*** Opening RECORDED INFORMATION ***

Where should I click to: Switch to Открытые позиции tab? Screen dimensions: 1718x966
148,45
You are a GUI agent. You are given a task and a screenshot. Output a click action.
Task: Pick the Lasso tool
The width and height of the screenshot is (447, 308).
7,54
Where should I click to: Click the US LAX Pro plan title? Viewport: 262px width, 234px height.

*** Closing RECORDED INFORMATION ***

PROBLEM DETAILS: Only one stretch of the data is wanted: the lines from the one with "You are a GUI" through the last, repeated exactly.

RESULT OF THE TASK:
You are a GUI agent. You are given a task and a screenshot. Output a click action.
Task: Pick the Lasso tool
The width and height of the screenshot is (447, 308).
7,54
Where should I click to: Click the US LAX Pro plan title? Viewport: 262px width, 234px height.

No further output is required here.